**REQUIRED TASK 1**
Using the passage on the boosted wave function, decide whether each statement below agrees with it: (a) the localization of the wave function in the $u v$ plane is determined by the Gaussian factor; (b) the change from the ground-state wave function to the boosted one is a rotation; (c) the ground-state wave function before the boost is spread over an elliptic region. For each, answer yes or no and quote the words of the passage that decide it.
**REQUIRED TASK 2**
Write the next part of the passage on the boosted wave function, beginning with the words that complete its final, unfinished sentence.

**EXTRACTED TEXT**

In both Eqs. (\ref{wf2}) and (\ref{wf3}), the localization property
of the wave function in the $u v$ plane is determined by the Gaussian
factor, and it is sufficient to study the ground state only for the
essential feature of the boundary condition.  The wave functions in
Eq.(\ref{wf2}) and Eq.(\ref{wf3}) then respectively become
\begin{equation}\label{wf4}
\psi _{0}(z,t) = \left({1 \over \pi} \right)^{1/2} 
\exp \left\{-{1\over 2} (u^{2} + v^{2}) \right\} . 
\end{equation}
If the system is boosted, the wave function becomes
\begin{equation}\label{wf5}
\psi _{\eta }(z,t) = \left({1 \over \pi }\right)^{1/2} 
\exp \left\{-{1\over 2}\left(e^{-2\eta }u^{2} + 
e^{2\eta }v^{2}\right)\right\} .
\end{equation}
The transition from Eq.(\ref{wf4}) to Eq.(\ref{wf5})
is a squeeze transformation.  The wave function of Eq.(\ref{wf4}) is
distributed within a circular region in the $u v$ plane, and thus in
the $z t$ plane.  On the other hand, the wave function of Eq.(\ref{wf5})

**EXTRACTED DATA**
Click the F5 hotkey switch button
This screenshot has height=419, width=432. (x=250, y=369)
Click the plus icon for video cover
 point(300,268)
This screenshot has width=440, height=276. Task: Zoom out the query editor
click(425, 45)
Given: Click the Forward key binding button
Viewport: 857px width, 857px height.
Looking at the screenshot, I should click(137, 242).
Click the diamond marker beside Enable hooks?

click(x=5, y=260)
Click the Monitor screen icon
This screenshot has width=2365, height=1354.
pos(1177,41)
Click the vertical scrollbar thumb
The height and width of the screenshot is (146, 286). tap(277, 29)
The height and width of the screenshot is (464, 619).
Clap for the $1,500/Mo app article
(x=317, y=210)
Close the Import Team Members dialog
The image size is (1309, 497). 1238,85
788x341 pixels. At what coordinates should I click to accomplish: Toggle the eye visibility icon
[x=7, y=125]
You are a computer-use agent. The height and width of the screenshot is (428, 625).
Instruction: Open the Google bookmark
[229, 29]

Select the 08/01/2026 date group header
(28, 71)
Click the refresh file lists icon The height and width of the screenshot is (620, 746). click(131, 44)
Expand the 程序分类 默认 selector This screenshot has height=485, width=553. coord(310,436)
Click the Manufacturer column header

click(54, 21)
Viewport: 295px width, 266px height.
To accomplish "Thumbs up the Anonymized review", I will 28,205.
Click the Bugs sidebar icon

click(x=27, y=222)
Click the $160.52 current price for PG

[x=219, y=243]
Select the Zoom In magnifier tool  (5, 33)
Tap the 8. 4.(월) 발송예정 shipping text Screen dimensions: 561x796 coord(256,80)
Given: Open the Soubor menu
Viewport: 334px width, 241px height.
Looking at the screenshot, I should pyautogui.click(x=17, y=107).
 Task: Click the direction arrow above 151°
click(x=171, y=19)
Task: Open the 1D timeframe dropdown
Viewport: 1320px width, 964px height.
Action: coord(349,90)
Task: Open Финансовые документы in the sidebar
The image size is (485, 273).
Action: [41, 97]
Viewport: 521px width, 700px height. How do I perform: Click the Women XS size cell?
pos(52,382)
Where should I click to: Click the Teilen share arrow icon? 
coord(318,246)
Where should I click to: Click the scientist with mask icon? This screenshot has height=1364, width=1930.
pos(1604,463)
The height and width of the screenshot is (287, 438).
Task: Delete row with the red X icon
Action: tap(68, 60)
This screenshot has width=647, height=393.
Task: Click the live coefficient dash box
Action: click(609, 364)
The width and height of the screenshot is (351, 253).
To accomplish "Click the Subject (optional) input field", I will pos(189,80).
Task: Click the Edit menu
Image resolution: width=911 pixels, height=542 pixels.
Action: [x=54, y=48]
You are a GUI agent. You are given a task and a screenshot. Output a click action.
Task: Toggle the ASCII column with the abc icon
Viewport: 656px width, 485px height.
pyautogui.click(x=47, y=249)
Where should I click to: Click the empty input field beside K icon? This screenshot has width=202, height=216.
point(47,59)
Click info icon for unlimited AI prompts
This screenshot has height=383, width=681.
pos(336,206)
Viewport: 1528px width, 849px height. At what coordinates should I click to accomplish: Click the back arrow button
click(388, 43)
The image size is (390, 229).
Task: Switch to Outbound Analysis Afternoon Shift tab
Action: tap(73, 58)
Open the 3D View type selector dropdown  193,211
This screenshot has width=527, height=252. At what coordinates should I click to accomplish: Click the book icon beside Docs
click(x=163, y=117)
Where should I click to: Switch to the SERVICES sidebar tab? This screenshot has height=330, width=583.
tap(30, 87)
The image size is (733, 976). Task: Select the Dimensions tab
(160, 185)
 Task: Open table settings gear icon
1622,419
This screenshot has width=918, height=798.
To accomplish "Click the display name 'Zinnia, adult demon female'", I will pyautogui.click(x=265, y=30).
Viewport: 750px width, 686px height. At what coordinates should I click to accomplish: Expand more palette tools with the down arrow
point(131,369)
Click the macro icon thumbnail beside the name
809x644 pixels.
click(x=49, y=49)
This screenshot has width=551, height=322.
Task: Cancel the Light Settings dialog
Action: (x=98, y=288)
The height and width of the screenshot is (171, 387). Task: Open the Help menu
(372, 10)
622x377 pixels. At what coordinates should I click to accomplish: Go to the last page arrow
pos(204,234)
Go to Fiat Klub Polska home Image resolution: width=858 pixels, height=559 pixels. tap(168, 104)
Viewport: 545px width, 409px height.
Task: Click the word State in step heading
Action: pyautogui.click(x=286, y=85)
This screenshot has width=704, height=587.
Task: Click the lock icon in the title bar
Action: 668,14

**WRITTEN REPLY 1**
(a) Yes: "the localization property of the wave function in the $u v$ plane is determined by the Gaussian factor"
(b) No: "The transition from Eq.(\ref{wf4}) to Eq.(\ref{wf5}) is a squeeze transformation."
(c) No: "The wave function of Eq.(\ref{wf4}) is distributed within a circular region in the $u v$ plane"

**WRITTEN REPLY 2**
is distributed in an elliptic region.  This ellipse is a ``squeezed''
circle with the same area as the circle, as is illustrated in Fig. 4.
The Lorentz boost squeezes the oscillator wave function.

\section{Feynman's Parton Picture}\label{parton}

It is safe to believe that hadrons are quantum bound states of quarks
having localized probability distribution.  As in all bound-state cases,
this localization condition is responsible for the existence of discrete
mass spectra.  The most convincing evidence for this bound-state picture
is the hadronic mass spectra which are observed in high-energy
laboratories~\cite{knp86,fkr71}.  However, this picture of bound states
is applicable only to observers in the Lorentz frame in which the hadron
is at rest.  How would the hadrons appear to observers in other Lorentz
frames?  More specifically, can we use the picture of Lorentz-squeezed
hadrons discussed in Sec.~\ref{cov}.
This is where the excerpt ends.